By Michael Tratner | Go to book overview

CHAPTER 4
"The Mob Part of the Mind"

Sexuality and Immigrant Politics in the Early Poems of T. S. Eliot

To the British in the early twentieth century, the upwelling of a mass unconscious, a mass mind, appeared in several different guises: the "natives" throwing off colonial status, the workers rising into the largest domestic political party, and the women demonstrating for votes all seemed to threaten to swamp the old order. The anxieties I traced in The Voyage Out, that the only way out of women's oppression was through the elimination of class and national boundaries, were one product of this perception. In the United States there were similar concerns, but they were expressed in different terms because of yet a fourth kind of alien mass: immigrants. As a million immigrants entered the United States each year in the 1910's, "Americanization" became a central answer to the threat of the masses, and both workers and women adopted anti-immigrant positions as part of their own efforts to gain power. American women gained the vote within a year of British women, but in America that expansion of the vote was offset by a series of laws aimed at reducing the influx of new voters, first by taking the vote away from new immigrants and then by drastically reducing the number of immigrants.
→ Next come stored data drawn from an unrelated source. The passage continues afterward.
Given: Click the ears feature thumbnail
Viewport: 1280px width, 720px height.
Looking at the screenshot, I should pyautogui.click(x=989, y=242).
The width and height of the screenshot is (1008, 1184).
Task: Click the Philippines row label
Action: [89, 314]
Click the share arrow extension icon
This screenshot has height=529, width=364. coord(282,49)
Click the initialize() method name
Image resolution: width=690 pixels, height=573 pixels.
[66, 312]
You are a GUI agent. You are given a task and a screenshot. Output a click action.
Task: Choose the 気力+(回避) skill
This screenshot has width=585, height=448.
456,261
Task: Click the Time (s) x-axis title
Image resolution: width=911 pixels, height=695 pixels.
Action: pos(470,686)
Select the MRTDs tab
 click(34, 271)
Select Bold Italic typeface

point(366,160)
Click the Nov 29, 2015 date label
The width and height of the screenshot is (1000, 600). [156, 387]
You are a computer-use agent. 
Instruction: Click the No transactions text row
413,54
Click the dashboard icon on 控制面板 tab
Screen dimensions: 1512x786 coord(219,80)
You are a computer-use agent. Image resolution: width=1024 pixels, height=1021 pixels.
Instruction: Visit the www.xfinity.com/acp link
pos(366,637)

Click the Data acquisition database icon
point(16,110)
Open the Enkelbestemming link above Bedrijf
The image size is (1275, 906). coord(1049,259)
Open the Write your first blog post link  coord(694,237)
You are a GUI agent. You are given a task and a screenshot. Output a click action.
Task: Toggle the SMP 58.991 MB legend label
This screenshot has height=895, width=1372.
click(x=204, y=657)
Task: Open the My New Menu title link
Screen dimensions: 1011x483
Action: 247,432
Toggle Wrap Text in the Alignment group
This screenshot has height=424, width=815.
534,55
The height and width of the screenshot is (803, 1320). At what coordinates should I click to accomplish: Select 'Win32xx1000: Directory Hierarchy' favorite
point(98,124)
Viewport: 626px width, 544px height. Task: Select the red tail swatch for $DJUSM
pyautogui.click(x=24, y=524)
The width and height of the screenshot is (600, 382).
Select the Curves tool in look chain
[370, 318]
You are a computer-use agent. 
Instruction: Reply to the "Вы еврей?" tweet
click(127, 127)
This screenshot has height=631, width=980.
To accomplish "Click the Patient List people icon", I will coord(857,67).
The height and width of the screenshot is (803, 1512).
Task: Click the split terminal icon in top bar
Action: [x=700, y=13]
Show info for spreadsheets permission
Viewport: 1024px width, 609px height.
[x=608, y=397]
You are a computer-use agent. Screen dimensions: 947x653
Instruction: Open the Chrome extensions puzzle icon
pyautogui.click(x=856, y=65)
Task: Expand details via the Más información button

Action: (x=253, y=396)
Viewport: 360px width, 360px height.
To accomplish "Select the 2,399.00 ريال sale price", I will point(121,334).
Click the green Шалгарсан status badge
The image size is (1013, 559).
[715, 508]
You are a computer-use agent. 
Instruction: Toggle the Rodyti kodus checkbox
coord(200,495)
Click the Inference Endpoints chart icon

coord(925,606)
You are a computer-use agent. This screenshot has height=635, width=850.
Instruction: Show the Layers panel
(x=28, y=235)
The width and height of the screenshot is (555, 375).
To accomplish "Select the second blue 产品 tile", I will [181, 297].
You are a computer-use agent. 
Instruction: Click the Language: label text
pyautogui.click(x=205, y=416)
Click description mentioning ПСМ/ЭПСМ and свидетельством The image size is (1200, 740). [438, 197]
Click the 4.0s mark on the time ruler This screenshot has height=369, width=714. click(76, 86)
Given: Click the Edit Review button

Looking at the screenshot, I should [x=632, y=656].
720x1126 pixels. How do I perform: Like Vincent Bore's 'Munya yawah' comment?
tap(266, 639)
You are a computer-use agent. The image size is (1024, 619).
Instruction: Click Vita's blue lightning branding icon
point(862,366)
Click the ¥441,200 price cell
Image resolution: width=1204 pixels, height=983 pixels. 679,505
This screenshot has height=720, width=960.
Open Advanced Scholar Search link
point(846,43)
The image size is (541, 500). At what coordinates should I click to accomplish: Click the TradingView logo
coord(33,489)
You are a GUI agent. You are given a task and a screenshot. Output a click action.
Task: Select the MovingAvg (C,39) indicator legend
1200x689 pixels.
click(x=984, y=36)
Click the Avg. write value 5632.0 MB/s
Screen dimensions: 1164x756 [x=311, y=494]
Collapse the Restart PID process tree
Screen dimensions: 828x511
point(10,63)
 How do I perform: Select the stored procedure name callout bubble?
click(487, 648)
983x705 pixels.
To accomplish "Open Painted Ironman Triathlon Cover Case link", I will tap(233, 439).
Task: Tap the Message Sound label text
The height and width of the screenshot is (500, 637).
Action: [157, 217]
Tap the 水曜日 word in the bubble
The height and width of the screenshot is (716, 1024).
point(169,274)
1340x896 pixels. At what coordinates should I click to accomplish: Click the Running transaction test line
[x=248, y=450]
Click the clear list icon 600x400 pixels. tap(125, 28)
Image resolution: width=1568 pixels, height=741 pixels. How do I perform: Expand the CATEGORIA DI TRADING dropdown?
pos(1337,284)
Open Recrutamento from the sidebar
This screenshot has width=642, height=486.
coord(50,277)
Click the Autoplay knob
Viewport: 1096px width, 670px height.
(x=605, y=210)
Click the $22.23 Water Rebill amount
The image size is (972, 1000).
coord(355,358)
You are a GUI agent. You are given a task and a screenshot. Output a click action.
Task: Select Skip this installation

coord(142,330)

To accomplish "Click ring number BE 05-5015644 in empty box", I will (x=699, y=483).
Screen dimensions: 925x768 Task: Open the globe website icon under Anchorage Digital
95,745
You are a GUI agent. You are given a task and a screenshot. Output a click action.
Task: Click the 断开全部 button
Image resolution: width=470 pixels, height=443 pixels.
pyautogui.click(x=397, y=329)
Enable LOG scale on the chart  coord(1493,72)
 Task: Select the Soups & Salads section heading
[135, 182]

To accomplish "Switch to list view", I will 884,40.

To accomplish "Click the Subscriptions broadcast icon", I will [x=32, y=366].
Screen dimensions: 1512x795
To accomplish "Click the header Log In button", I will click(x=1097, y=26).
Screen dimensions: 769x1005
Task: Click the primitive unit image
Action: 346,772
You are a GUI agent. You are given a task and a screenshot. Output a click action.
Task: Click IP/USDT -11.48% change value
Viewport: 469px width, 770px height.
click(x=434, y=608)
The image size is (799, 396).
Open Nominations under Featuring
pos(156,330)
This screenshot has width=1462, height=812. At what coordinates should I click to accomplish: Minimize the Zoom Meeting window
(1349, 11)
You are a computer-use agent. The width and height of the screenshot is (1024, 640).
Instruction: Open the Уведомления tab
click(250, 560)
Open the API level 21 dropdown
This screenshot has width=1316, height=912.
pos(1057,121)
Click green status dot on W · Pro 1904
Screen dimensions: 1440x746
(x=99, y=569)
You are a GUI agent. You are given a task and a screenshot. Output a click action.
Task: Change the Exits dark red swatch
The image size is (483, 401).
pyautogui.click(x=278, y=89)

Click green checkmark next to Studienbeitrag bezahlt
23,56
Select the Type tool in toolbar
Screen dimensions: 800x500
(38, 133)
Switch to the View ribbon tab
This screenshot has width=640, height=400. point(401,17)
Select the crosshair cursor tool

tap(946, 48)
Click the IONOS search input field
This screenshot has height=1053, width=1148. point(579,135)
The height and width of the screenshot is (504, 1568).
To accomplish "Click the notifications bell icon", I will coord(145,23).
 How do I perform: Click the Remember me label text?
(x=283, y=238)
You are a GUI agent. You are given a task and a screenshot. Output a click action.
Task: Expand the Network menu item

In America, the transformation into mass politics carried with it a rhetoric of "assimilation," and "purification"--the masses would be made like "us," and to do so would involve certain exclusions, not merely expansions. The contrast between English and American reactions to the threat of mass politics can be symbolized by the contrasting reactions to socialism after World War I. The Labour Party in England adopted a socialist charter in 1918, and that same year a Reform Bill greatly increased the number of working-class voters.